All works of art originate in life but they should never become mere passive copies of life. Art, as an activity more refined than the objective world and the life it portrays, can thus claim to improve on nature. Whether a work of art reveals a lucid creative mind, a lofty ideal, a profound concept or a strong emotion depends wholly on how accomplished the painter is. Mughees Riaz has literally been places, travelling over the mountains and along mighty rivers, sketching in forests or amid flowers and plants, and produced the works of art for this exhibition. They give but a glimpse of his vast sea of creativity, making one feel the pulse of the time spent in nature, breathe the fragrant air of the lands visited, and be thrilled by the beauty thus portrayed.

What Musarrat Mirza points out is at once remote and intimate. Like the images in a family album, they recall an old experience, an emotion. But while they resurface like objects turned around in one’s hands, they also transform and come into fullness. Simple truths one otherwise fails to see — sunlight, as she employs it to illuminate her work — are brought to focus. Had she lived a few hundred years ago, she would have probably painted a saint contemplating over a skull dissolving in a dazzling stream of light breaking into a dark cell. And she would have thereby communicated to us the ecstasy of a deep spiritual realisation. Such are the antecedents of Mirza’s canvases in which a sea of refulgent light descends from above as if through a chasm in the sky.

With her recent work, Musarrat Naheed Imam moves towards greater abstraction and pictorial autonomy. Her works also become more gestural and range from the sketchy informality to formal density. The environment seems to be made up of opaque dry paint, variously thick but evenly dense. The change is both stylistic and technical. On the technical side, she begins to further her experimentation in wax, egg, and oil-based media and emulsions. The luminous beauty of light is replaced by the sensuous delight of paint.

Fadhil Yousufzai is a consummate technician. His drawing has a frankness of statement despite the inevitable stylisation at different phases. The style he has developed with pastel combines emotive simplification with a colour orchestration produced through variable smudging and softening. In depicting a natural event, he provides the barest summary of the environmental situation necessitating simplification of form, and he does this without resorting to folksy formalism. Fadhil applies colours to maintain the plasticity of forms, which also have firm linear contours. In the larger works in pastel that often resemble woodcuts, a quaint sense of humour veers on the flippant bringing a touch of lightness, while others verge on allegory.

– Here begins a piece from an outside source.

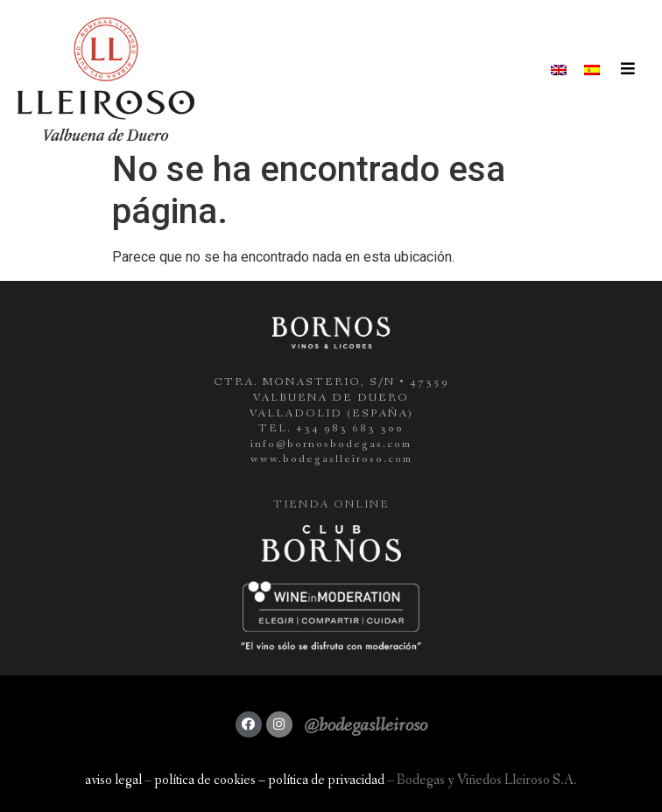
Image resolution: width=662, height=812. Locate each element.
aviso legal (113, 780)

The quality of Nahid Ali’s wonderful painting depends largely on the subtle relationship between the materials she used and the skill with which she manipulates them. Her bird forms, for instance, one perched on the pinnacle and two sitting at the base, are probably intended to lead the viewer to identify with intimate forms within the artist’s subconscious. In Nahid’s only painting on show, the imagery oscillates between the ordinary and the archetypal, where the irony of pleasure haunts the persistence of memory.

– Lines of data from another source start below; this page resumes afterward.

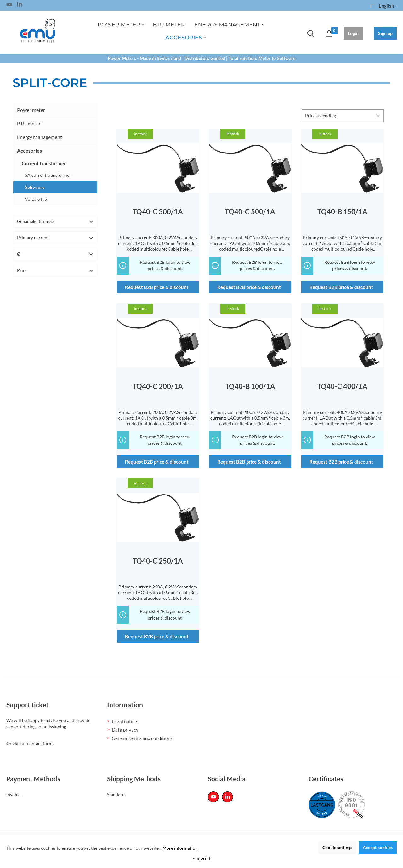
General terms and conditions (142, 738)
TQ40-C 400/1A (342, 386)
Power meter (31, 110)
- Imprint (202, 858)
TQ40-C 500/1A (250, 212)
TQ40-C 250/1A (158, 561)
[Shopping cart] (329, 33)
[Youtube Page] (9, 5)
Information (125, 705)
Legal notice (124, 721)
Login (353, 33)
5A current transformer (48, 175)
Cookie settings (337, 847)
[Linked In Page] (20, 5)
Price (55, 270)
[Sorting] (343, 116)
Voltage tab (36, 199)
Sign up (385, 33)
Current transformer (44, 163)
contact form (40, 743)
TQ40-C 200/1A (158, 386)
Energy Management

The only miniaturist on show, Najum-ul-Hassan Kazmi, finds himself telescoped into contact with the visual facts of a village environment to his great exhilaration. Its very austerity has gone to his head like dry wine, compelling him to take in his stride scenes reminiscent of tourist picture postcards like the Shangri-La and Kachura Lake. He seems to have observed with a keen eye and rendered with an even keener brush.

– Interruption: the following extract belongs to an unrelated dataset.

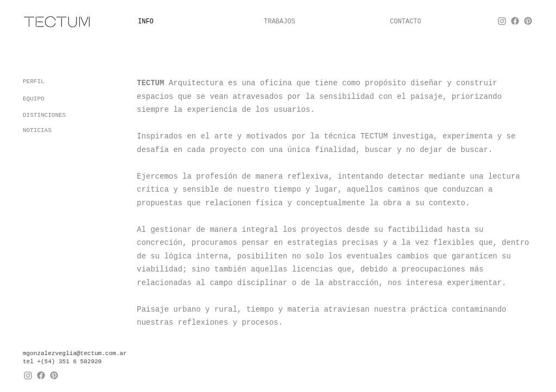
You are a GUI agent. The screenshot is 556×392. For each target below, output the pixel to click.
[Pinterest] (528, 21)
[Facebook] (515, 21)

Pictorially, the space in Raja Changez Sultan’s paintings is not ‘natural’ but one that exists as a flat plane where images can achieve the freedom to levitate. Here, a hand may whimsically reach out to hold a piece of cloud, a figure or a face set sail for unknown regions. Seemingly no laws govern the scale and proportion of the forms apart from those of meditation; yet the sharply or diffused edged images are placed on the surface with a deceptive naivete that conceals a sophisticated sense of design.